### SOURCE RECORDS
──────────────────────────────
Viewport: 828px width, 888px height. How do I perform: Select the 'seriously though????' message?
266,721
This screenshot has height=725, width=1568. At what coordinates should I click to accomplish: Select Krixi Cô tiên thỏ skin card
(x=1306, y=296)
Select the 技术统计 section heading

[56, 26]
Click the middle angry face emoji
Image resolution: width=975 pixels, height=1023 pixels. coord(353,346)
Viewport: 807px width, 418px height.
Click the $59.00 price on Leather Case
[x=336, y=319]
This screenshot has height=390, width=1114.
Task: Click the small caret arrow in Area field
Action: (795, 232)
──────────────────────────────
### WHAT THIS TASK INVOLVES
Give back, exactly as written, the stretch from the line with "This screenshot has height=725, width=1568." through the line with "Viewport: 807px width, 418px height.", and no other lines from the records above.

### WRITTEN REPLY
This screenshot has height=725, width=1568. At what coordinates should I click to accomplish: Select Krixi Cô tiên thỏ skin card
(x=1306, y=296)
Select the 技术统计 section heading

[56, 26]
Click the middle angry face emoji
Image resolution: width=975 pixels, height=1023 pixels. coord(353,346)
Viewport: 807px width, 418px height.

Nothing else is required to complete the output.